Une cabale puissante suscite contre vous une foule de Juges injustes. Vous connaissez l’auteur de votre disgrâce. La colère vous le peint avec des traits qui rendus au grand jour peuvent le couvrir d’un ridicule éternel. Cette cruelle idée vous rit et rien ne vous arrête. Votre plume se trempe dans le fiel. Vous espérez tracer sa honte, et immortaliser votre vengeance. Quelle erreur ! le blanc, contre lequel vous tirez à bout-portant est appuyé sur une colonne de marbre. La balle le perce sans doute ; mais la colonne la repousse contre vous : vous tombez l’un et l’autre frappés du même coup, et vous restez à terre, pour y être foulé aux pieds de la multitude, dont vous auriez tôt ou tard fixé l’admiration, et qui vous méprise.
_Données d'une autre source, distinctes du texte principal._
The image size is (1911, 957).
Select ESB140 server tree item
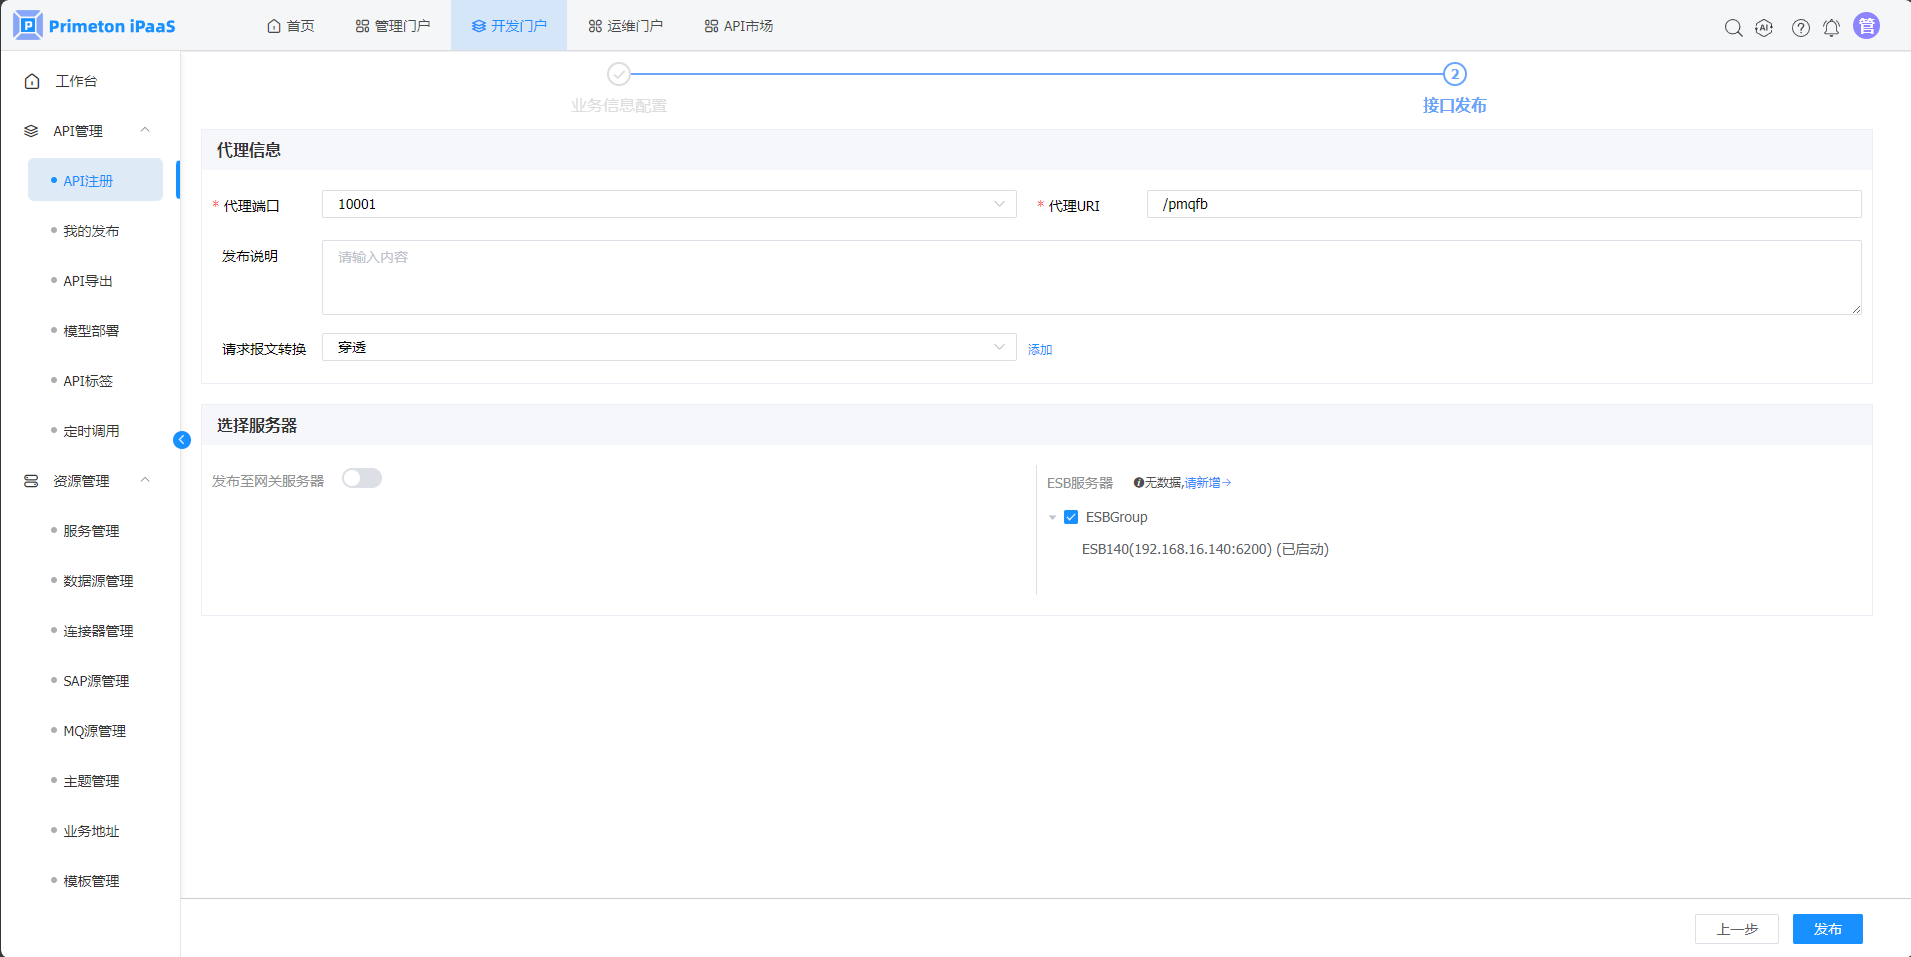point(1204,549)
Hommes privilégiés par la nature, aimez-vous mutuellement ; estimez-vous, encouragez-vous : donnez le ton au Public qui ne demande pas mieux que de le prendre. Son penchant le porte à vous caresser, à vous chérir, à vous estimer. S’il se refroidit quelquefois, s’il vous humilie, s’il vous dédaigne, c’est presque toujours votre faute, et rarement la sienne. Regardez-vous comme les enfants d’une même famille, et concourez de tous vos efforts à sa splendeur. Soyez rivaux sans jalousie ; disputez le prix sans aigreur ; courez au même but avec amitié. Si vous voulez vivre heureux, si vous aspirez à l’estime publique, si l’honneur de votre nom vous intéresse, employez le présent à mériter les suffrages de l’avenir. Aimez la gloire, et ne haïssez que l’envie ; mais ne la craignez pas. Les mouches cantharides ne s’attachent qu’au meilleur blé, et aux roses les plus fraîches. Je n’ai rien fait encore qui soit digne d’estime, disait Thémistocle dans sa jeunesse ; tout le monde m’accueille, et personne ne me porte envie 118.